By Boris Huard, UK&I Managing Director of Decision Analytics, Experian
Successful businesses within the financial services market are increasingly based on the automation of complex data-driven decisions.
It’s useful for the business to understand the process in order to ensure the right trouble shooting should the steps go awry, and also to ensure that the business benefits from a continuously learning and optimising mind-set to improve on the procedures as customers and the market evolve.
Here’s how the typical process unfolds.
Step 1: Data extraction: Data is extracted from operational systems and put into an off-line environment. This is typically done in batches – meaning all the data is gathered at one time – and contains a historical view of information, such as credit card balances each month for the last 12 months. When ad-hoc analytics are done, this may be a one-off, but many companies have established large IT ecosystems that pull data into operational data stores, business intelligence, data warehouses and now data-lakes.

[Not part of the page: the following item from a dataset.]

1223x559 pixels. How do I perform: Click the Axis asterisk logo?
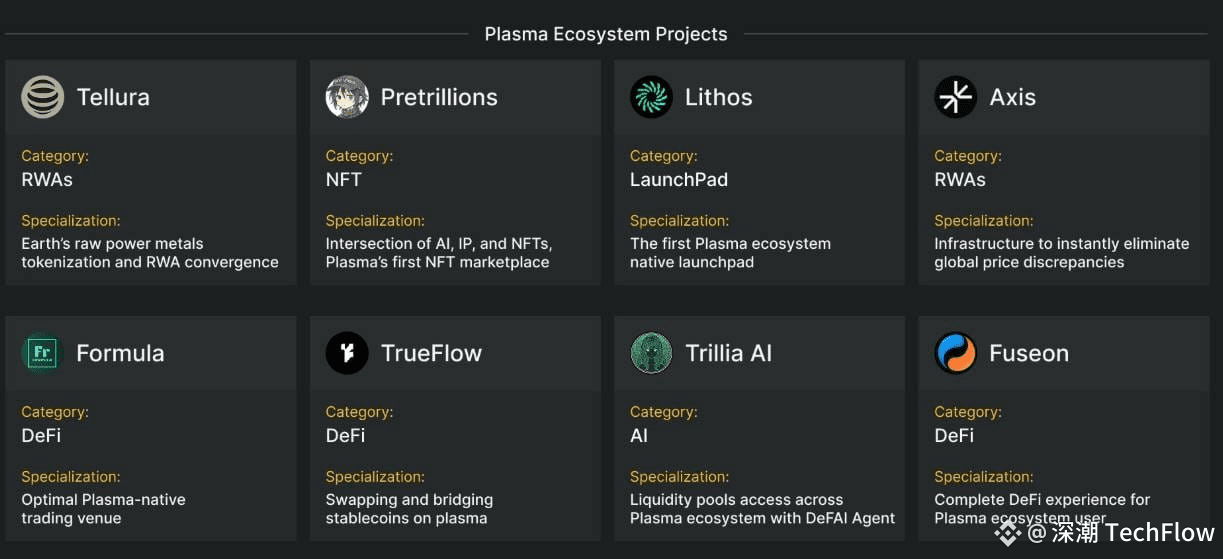955,97
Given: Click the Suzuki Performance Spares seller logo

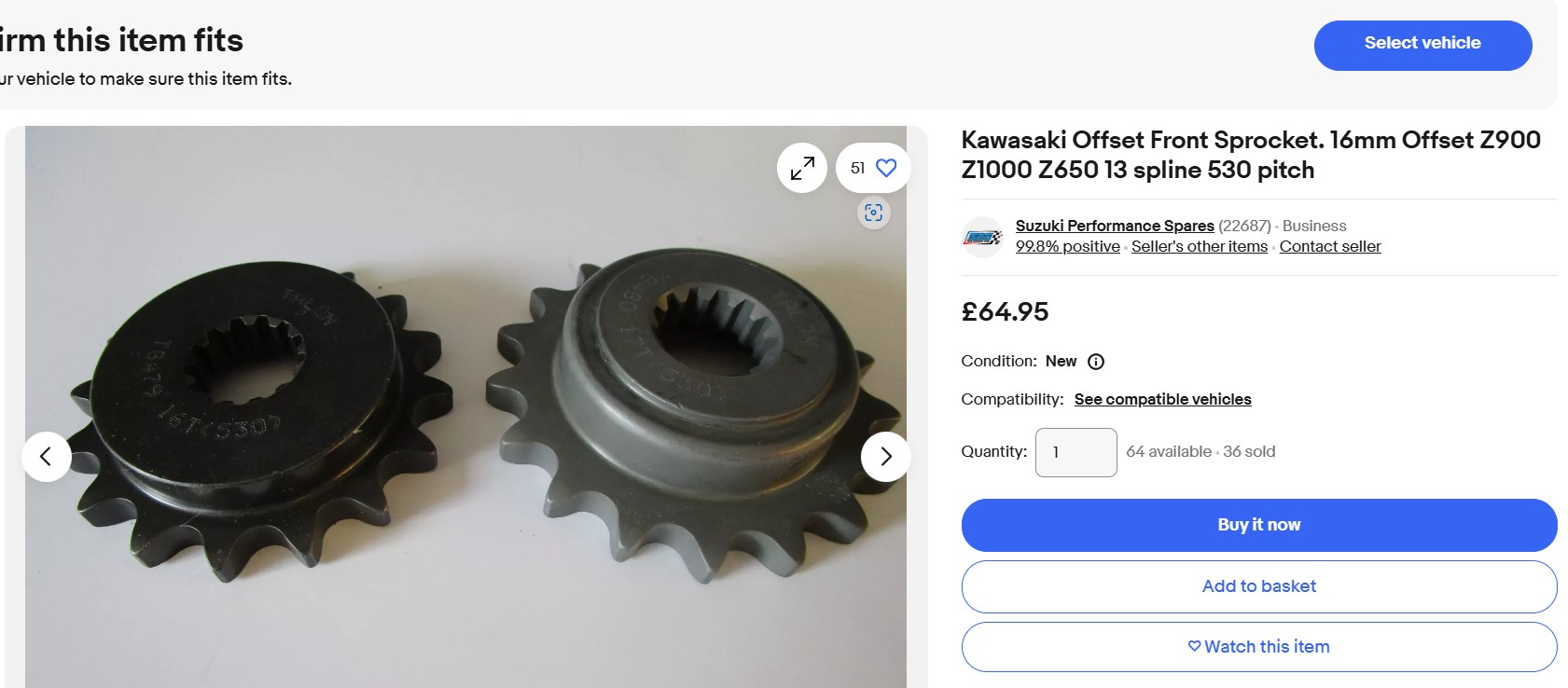Looking at the screenshot, I should [982, 237].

Step 2: Analytics creation (discovery, data-preparation, model building and testing): Once data is available to data scientists, a variety of tools can be used to discover the contents and to prepare the data, such as translating credit card balance information into a trend analysis that shows increasing, flat or decreasing balances. This requires preparing (or wrangling) data, feature preparation (such as transposing values into a trend) and data quality / cleansing (such as getting rid of bad records or learning to ignore badly entered data). Once the data is available in the required format, various statistical, manual or machine learned approaches can be applied to create a model which takes the input (data and derived features) and then predicts the outcome.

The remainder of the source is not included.